非常に話題になっていたし、本屋大賞にもノミネートされておりましたが、兼ねてから新聞広告で見かけて本を題材にした作品か、と気になっていたものです。
話題性に溢れている本というのは、勢い予約待ちも相当のレベル。
この本も予約して大分経っていたと思いますが、ようやく読む事が出来ました。
 
少々残念なのは、見た目がライトノベル的(メディアワークス文庫はほぼそうか)なので、手に取りにくいこと。
本だけ見たら、多分自分は買わないだろうな、と思うのです。
ということで、そこまで期待をせずに読み始めたのですが、とにかく驚いたのは「文章の読みやすさ」。
これは・・・久々に感動するほどかもしれません。
 
どうしたって文章に癖がある作家、読みづらい、一筋縄ではいかない独特の文体。
そういったものがやはり巷に溢れていて、単純に「誰が読んでも読みやすい本」って、実は少ないんじゃないかなと思うのですよ。
 
ところが、何だか凄い勢いですらすら読めちゃうし。
主人公の掴みどころのなさ、出来過ぎな可愛くて巨乳(!)の眼鏡美人の栞子さんのキャラクター設定はまあありふれているものかもしれないけど、こんなに読みやすい小説ってある意味凄いですよね。
 
で、私は全く純文学と呼ばれるような作品を読まない人なので、本作に取りざたされている作品の内容すら知りません。

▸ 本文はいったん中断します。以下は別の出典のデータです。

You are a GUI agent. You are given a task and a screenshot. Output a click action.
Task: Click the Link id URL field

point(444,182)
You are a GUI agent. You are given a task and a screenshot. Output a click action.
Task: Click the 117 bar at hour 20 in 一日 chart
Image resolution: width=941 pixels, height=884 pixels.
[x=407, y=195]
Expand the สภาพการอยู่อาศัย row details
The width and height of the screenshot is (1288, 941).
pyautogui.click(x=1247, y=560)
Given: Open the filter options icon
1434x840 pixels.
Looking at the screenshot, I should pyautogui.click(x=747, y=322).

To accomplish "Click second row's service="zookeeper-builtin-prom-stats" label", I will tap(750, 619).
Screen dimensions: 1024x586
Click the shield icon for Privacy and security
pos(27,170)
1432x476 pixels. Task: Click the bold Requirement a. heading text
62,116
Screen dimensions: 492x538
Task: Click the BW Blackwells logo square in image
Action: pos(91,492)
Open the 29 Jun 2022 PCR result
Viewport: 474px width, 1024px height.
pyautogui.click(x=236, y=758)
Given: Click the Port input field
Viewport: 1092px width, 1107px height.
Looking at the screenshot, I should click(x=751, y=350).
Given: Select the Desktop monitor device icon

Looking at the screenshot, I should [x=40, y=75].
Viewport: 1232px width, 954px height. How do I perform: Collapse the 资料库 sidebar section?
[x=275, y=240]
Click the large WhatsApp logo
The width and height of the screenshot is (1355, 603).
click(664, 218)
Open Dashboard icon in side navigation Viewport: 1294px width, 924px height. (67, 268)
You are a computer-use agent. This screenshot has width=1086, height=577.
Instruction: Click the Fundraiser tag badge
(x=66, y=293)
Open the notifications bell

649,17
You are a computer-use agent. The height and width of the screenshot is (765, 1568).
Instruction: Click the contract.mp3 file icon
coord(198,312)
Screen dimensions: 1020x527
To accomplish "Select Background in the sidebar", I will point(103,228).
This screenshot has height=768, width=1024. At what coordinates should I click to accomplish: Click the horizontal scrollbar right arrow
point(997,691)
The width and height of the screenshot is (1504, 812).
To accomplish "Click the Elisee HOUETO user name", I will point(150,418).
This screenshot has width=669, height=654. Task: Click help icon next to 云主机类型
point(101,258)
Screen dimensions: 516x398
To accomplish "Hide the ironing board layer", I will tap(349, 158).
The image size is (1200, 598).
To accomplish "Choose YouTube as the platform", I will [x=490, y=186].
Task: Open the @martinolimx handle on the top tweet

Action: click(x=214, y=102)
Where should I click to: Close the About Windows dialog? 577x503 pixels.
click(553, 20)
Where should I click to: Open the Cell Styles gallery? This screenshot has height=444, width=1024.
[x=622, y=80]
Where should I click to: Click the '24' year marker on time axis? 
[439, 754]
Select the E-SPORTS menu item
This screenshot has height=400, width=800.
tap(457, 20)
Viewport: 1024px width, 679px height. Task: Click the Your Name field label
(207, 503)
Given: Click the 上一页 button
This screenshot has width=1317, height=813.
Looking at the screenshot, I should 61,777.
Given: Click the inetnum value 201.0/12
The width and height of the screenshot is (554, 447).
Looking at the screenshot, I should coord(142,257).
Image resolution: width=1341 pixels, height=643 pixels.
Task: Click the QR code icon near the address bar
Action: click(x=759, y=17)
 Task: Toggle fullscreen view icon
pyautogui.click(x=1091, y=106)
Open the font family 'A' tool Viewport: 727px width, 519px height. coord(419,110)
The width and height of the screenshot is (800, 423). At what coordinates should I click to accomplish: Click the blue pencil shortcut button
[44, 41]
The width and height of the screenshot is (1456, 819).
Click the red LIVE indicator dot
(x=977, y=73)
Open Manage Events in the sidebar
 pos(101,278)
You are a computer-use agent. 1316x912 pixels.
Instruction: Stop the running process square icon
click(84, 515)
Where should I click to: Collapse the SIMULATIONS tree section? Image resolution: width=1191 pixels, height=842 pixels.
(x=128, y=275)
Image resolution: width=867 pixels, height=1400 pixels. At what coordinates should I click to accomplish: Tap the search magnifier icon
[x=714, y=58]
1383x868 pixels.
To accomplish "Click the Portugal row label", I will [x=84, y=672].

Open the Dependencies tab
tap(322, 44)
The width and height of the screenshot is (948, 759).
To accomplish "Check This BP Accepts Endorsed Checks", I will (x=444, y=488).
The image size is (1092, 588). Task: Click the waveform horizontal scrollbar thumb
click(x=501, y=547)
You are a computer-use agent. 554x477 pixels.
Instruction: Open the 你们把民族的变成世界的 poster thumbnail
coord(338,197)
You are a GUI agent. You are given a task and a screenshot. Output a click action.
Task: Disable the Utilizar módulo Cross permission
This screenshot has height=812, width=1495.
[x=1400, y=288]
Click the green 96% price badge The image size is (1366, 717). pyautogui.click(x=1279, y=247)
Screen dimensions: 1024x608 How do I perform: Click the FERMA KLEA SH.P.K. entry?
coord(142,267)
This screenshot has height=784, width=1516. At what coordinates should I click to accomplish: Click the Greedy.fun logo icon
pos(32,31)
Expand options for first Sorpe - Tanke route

そんな無知な私でも、栞子さんのスイッチが入った時の状態は凄くよく分かって(普段人見知りして全然喋らないのに、自分が好きなジャンルになると物凄い勢いで喋り出す・笑)、栞子さんに萌えましたし。
 
本が好きなのに読めない、という特異な体質(?)を持った主人公が、少しずつでも本に歩みよろうとしているのも好感が持てました。
 
また、安楽椅子探偵という立ち位置にいる栞子さんの推理だけど、え?何で?と思う間に解決してしまう話とは違って、ちゃんと筋道立てて説明もされているし、納得できるのが良かったかな。
 
続編も出ているんですよね。
好みで言ったら、手元に置いておきたいほどはまる訳ではないけれど、本として読む分には十分楽しめました。
レビューでは賛否両論だけど概ね高評価。
私は高評価に一票ですね。
 
(4.5点)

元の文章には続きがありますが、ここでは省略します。